> [SOURCE EXTRACT]:

2. Another important bit of evidence is that confidence is not very highly correlated with accuracy. But how can I change my confidence — e.g., in a particular judgment or memory — on the basis of knowing that confidence is not a good cue to validity, when in fact confidence is confidence about how correct I am?

An anecdote: A close colleague has written a brilliant paper about "outside" versus "inside" judgment (Kahneman & Lovallo, in press).  The exemplar involved asking academics how long it will take for a particular committee to achieve its goal.  These same academics are then asked to think of similar committees they have been on with similar goals and how long it took these committees to achieve their goals.  The second time estimates are an order of magnitude greater than the first.  And they are more accurate.

When I was talking to this same colleague about the upcoming presidential elections, he stated that he was "absolutely sure" that Clinton could not win, and he gave me a "subjective probability" close to .98.  I couldn't resist asking him how often in general his political judgments were correct when he was that certain, and he snapped back "63% of the time."  We both laughed, but we also both agreed that it is extraordinarily difficult to be uncertain about things when one is certain.  Moreover, a knowledge of the "calibration" literature concerning confidence (see Fischhoff, 1988), doesn't help much.  Think of individuals "recalibrating" themselves on the basis of this knowledge: "I believe that on judgments about which I am this sure, I am correct 95% of the time; therefore, I believe that on judgments about which I am this confident, I will be correct 79% of the time."

And once again, when we ourselves treat confidence as an excellent cue to validity, it is perfectly reasonable to "project" that it is an excellent cue for others as well.  Why should we doubt someone who claims they are absolutely confident concerning an event (judgment perhaps being a slightly different matter).  If we were to adopt as a general principle that high confidence about recalled events is not a very good reason to believe that these events actually occurred, we'd be faced with a real dilemma about how to run our own lives.  "I am very confident that I know exactly what happened, but it probably didn't happen that way."

3. Even though we believe that "you can't teach old dogs new tricks" and that "the generals are always fighting the last war," we ourselves know that we get wiser as we grow older (although we may admit senescence in some particular areas).  Why?  I propose that in addition to all the self-serving reasons, there is a compelling cognitive basis for this belief.  When we are older we have all the information we had when we were younger plus more.  It is quite natural to believe that the more information one has, the better one's grasp of reality.  It is particularly compelling to believe that if information set A subsumes information set B, then a belief or judgment based on A must be superior to one based on B.  Ellsberg1 pointed this assumption out with respect to the debates on the Vietnam War between people who did versus those who did not have access to classified or secret information.  Those who had access knew that they had knowledge others didn't — while also having access to the knowledge that others did have.  Hence, their judgment was naturally superior, only it wasn't.

In fact, additional knowledge can simply cloud judgment, although not confidence (Oskamp, 1965).  But that's hard to believe.  Now, we critics are claiming that when people believed earlier in their lives that they were not sexually abused they were correct, while they are incorrect in their later beliefs.  How can that be, given they have access to the same information they had earlier plus more, including the judgment of the authorities?  Certainly, we do not go around proclaiming that "now that I know more I know less" or believing that our knowledge is enhanced by literally throwing away information, and once again we would have little reason not to "project" that principle on others in general.

> [EXTRACTED MATERIAL]:
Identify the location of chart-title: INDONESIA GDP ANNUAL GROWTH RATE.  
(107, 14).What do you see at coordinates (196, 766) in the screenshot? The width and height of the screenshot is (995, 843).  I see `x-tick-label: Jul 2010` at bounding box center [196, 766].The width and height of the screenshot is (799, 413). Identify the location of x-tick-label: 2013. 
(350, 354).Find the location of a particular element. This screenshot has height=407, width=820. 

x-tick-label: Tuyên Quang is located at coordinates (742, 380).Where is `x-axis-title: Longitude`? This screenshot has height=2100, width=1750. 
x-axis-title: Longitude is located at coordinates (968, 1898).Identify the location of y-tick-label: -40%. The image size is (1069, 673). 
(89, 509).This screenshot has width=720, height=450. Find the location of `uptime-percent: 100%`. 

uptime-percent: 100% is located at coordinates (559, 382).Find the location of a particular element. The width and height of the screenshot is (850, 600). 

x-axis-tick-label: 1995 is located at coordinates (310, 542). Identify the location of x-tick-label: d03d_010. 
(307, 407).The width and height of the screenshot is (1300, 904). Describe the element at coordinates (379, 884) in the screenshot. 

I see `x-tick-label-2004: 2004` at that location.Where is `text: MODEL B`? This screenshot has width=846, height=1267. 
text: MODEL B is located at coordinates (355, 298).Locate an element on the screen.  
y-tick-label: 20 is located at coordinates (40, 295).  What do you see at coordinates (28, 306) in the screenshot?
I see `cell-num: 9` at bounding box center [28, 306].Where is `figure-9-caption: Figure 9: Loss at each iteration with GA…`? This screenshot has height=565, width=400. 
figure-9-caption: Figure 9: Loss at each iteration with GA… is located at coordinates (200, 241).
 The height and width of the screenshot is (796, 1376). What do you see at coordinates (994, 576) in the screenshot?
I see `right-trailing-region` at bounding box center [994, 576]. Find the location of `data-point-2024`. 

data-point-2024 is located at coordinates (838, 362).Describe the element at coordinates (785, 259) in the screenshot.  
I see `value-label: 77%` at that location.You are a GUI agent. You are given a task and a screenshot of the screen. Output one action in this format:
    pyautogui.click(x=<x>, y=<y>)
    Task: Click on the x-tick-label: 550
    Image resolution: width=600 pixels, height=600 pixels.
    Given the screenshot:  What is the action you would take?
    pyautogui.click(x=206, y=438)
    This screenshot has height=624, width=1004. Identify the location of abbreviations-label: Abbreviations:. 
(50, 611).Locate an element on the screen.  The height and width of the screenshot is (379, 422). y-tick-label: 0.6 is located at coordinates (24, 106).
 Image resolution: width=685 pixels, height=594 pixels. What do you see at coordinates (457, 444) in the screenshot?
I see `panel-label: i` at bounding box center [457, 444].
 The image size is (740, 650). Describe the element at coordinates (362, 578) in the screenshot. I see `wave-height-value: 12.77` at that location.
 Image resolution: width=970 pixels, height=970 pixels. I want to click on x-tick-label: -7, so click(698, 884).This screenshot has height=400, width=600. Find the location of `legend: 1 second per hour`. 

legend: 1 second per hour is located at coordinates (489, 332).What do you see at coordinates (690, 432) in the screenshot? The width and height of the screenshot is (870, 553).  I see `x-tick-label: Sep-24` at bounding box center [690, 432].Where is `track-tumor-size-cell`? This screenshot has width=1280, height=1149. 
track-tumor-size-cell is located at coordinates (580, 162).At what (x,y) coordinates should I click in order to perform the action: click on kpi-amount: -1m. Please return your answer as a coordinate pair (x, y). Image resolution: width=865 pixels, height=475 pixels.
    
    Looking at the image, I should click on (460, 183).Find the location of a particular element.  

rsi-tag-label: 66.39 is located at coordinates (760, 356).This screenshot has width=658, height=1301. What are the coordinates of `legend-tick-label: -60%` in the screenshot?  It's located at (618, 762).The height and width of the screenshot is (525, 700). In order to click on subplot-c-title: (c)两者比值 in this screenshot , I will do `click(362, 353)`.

> [WORK TASK A]: Please print the excerpt on confidence and judgment from "2. Another important" to "are more accurate.".
> [WORK TASK B]: Carry on the excerpt on confidence and judgment from the point where it stops.
The records are separate material and are not part of the excerpt on confidence and judgment.

> [YOUR RESPONSE A]:
2. Another important bit of evidence is that confidence is not very highly correlated with accuracy. But how can I change my confidence — e.g., in a particular judgment or memory — on the basis of knowing that confidence is not a good cue to validity, when in fact confidence is confidence about how correct I am?

An anecdote: A close colleague has written a brilliant paper about "outside" versus "inside" judgment (Kahneman & Lovallo, in press).  The exemplar involved asking academics how long it will take for a particular committee to achieve its goal.  These same academics are then asked to think of similar committees they have been on with similar goals and how long it took these committees to achieve their goals.  The second time estimates are an order of magnitude greater than the first.  And they are more accurate.

> [YOUR RESPONSE B]:
In short, asking people to doubt the conclusions concerning widespread childhood sexual abuse and satanic cults is asking them not only to reject the usual bases of authority and consensus for establishing reality, but in addition to accept principles that violate foundations of everyday functioning.

Now in point of fact we do ask people to accept such principles, and they do.  Few people, for example, believe that the world is flat, even though it appears to be, or believe that cigarettes and alcohol are good for them, even though both may have very pleasant effects.  We return once more to the efficacy of authority.  People who have no direct experience of the curvature of the earth believe that it is not flat, and even the greatest devotees of tobacco and alcohol believe that these drugs are harming them.  We accept what we have been told by "reputable authorities."  (We even accept what has been communicated by very minor authority figures, such as the person who draws a map that shows the Suez Canal to be longer than the Panama Canal.)

Here, we have a very serious influence on the epidemic of the current belief.  Specifically, the last 20 years have provided a veritable explosion of credentialed psychotherapists, with a simultaneous diminution in the scientific training that would lead them to know what they are talking about.  I don't want to go into all the statistical details here, but two statistics are relevant.  First, in the paper presented by Wakefield and Underwager (1992) the (admittedly non-random) sample yields the conclusion that 33% of the therapists supporting the validity of the repressed memory syndrome were psychologists and 8% psychiatrists.  While the field of clinical psychology has been doubling at the rate of once every 10 years and that of psychiatry has been doubling at the rate of once only 20 years (for a comparison, the rate of lawyers has been doubling once every 12 years), there are still only about 75% or so more practicing clinical psychologists than psychiatrists.  Why, then, the 4 to 1 ratio?

The answer I propose is that while the training of psychiatrists still involves required undergraduate courses in science and the first two years of medical school in the science of medicine, the scientific training of clinical psychologists has — I'm afraid — gone to hell.  Fewer and fewer (now somewhere between 13% and 18%) are being trained at the top 200 graduate institutions, while more and more (almost 40%) are being graduated from professional schools.  (The former figure was close to 40% in 1970 and the latter was 0.)

It is, of course, not true that a person obtaining an advanced degree from an institution of lesser status necessarily has had poorer scientific training that a person graduating from a place of higher status, or understands the scientific basis of psychology less well.  There is a great deal of overlap in actual training and understanding.  In general, however, as Lee Sechrest claims, "we are graduating people with only a peripheral knowledge of psychology" (Hayes, 1989).  (All the statistics supporting this conclusion are presented in the first chapter of my forthcoming book: Psychology and Psychotherapy: The Myth of Professional Expertise [in press] (Paperback).)

Without training in scientific psychology, it is little wonder that so many practitioners do not accept — or even know about — principles that violate our naive assumptions concerning everyday functioning.  Given they don't know, the "authoritarian" basis for holding or diminishing this epidemic is lost.  When they themselves have not been "inoculated" with scientific skepticism, there is little reason to expect them to inoculate their clients.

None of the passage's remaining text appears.